INSTRUCTIONS TO FOLLOW
For each line below that holds the word "menu", make a copy.

Pixel coordinate grounding data:
....................
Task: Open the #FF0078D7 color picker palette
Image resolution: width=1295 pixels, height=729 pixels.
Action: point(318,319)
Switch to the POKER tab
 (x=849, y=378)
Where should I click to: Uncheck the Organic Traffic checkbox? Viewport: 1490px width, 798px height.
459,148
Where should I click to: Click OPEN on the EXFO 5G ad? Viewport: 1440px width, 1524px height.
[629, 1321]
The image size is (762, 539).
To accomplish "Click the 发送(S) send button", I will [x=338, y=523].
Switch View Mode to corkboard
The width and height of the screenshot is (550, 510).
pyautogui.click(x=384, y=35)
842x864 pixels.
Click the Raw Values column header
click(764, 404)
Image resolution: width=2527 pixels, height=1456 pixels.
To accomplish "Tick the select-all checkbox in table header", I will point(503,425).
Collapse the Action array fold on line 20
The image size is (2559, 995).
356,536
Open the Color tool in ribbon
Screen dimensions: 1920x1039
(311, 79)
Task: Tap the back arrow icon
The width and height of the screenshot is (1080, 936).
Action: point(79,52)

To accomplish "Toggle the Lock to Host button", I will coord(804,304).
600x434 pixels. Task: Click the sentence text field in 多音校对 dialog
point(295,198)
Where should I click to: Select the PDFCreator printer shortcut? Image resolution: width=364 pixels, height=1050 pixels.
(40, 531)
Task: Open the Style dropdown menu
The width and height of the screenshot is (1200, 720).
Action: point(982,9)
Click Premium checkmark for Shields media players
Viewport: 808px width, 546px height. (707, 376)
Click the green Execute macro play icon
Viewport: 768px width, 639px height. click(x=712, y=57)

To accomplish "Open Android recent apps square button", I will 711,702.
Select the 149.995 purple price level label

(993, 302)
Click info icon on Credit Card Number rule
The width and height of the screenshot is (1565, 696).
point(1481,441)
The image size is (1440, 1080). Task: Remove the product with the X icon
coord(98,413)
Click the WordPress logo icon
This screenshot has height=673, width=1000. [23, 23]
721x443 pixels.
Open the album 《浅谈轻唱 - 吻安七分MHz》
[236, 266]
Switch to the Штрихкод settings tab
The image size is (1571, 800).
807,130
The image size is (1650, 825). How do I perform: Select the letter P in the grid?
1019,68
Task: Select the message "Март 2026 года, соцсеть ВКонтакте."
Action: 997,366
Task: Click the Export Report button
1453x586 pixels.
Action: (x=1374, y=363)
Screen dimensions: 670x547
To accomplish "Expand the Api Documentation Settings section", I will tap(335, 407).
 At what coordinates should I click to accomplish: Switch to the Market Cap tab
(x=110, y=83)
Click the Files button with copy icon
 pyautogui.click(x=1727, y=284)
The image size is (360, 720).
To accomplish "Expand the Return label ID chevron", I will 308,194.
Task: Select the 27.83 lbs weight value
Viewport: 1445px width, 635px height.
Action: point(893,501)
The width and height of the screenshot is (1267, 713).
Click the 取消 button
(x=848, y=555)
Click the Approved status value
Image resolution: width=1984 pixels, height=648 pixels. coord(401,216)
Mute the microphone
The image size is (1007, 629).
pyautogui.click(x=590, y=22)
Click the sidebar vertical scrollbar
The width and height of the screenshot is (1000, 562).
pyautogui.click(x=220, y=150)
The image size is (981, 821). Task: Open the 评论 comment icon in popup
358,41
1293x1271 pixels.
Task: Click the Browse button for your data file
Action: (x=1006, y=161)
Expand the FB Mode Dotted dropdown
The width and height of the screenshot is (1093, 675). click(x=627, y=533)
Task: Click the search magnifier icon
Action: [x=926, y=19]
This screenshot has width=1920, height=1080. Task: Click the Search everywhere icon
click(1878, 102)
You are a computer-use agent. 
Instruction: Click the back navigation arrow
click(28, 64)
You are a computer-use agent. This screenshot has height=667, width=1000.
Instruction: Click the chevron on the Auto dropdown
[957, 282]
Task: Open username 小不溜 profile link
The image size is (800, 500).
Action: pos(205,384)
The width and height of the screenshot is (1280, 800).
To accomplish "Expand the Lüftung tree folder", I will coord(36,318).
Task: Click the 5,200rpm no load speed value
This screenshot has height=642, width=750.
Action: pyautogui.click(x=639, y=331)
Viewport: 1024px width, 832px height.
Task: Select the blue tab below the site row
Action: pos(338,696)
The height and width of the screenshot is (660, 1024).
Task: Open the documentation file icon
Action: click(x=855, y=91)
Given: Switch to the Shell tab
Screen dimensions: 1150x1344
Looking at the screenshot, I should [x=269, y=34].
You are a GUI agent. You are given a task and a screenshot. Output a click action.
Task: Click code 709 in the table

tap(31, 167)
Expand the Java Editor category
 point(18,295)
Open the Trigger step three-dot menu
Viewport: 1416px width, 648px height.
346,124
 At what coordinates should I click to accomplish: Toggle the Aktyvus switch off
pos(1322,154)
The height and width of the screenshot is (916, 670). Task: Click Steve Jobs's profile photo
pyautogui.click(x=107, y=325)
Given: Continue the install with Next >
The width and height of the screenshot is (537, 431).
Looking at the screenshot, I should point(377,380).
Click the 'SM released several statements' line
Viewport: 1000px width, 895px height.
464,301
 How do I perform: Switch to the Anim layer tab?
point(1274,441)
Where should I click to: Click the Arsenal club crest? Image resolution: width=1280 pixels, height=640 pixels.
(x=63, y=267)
....................
RESPONSE TO THE EXERCISE
Task: Open the Style dropdown menu
Open the Trigger step three-dot menu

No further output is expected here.